Friday, 5 December 2008

"Quantitative Easing" here we come...

Quantitative Easing is central bank jargon for printing money. Rumours abound that the government and the Bank of England are looking at this as a way of sorting out the current financial crisis.

This search using Google shows the news reports for "Quantitative Easing" in the last week from when you click on it. Well it scared me... Do we really believe that our leaders have better judgement than the average Latin American dictator?

So, might their plan be? Well, suppose they think that we face a major deflationary future, the Bank may be expecting to see 10% price deflation. So, pumping the money supply by 10% per year should stop that.

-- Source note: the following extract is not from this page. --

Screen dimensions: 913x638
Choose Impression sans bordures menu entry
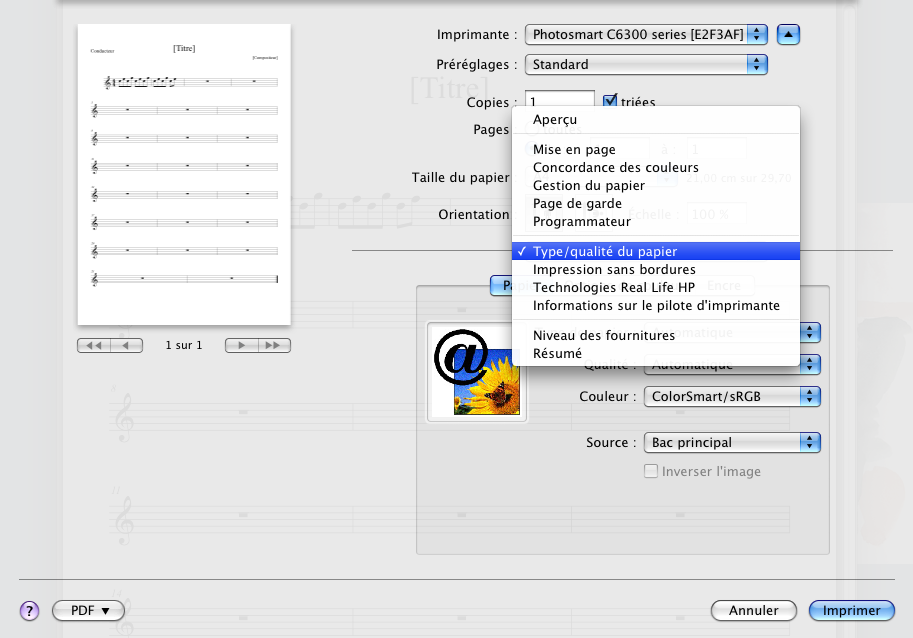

They could also be arguing that the velocity of money has decreased, so increasing the supply will just counter that.

This is so flawed, and so risky. Why? Well, cash money is such a small part of the economy - it is called M0 - is about one fortieth the size of M3 (a broader measure of money supply). However, it is unclear what impact increasing the cash money supply will have on the other figures - my guess is that it will be non-linear, and probably with a cusp in it. Let me explain...

I live just outside of Birmingham, a 12 mile drive. If I need to get somewhere in Birmingham I can either drive or take the train. Recently I needed to be in Birmingham at 9am. I took the train - why? Well, given the unpredictability of the traffic, I know how long it would take me to get there for 8am, or 10 am, but I didn't know what time to set off by car to get there for 9. The traffic is so chaotic that it is impossible to predict what time to leave to get there for 9.

Likewise, the amount of money to print to balance the deflation is probably impossible to predict. I suspect that it is possible to print too much or too little and impossible to print the right amount.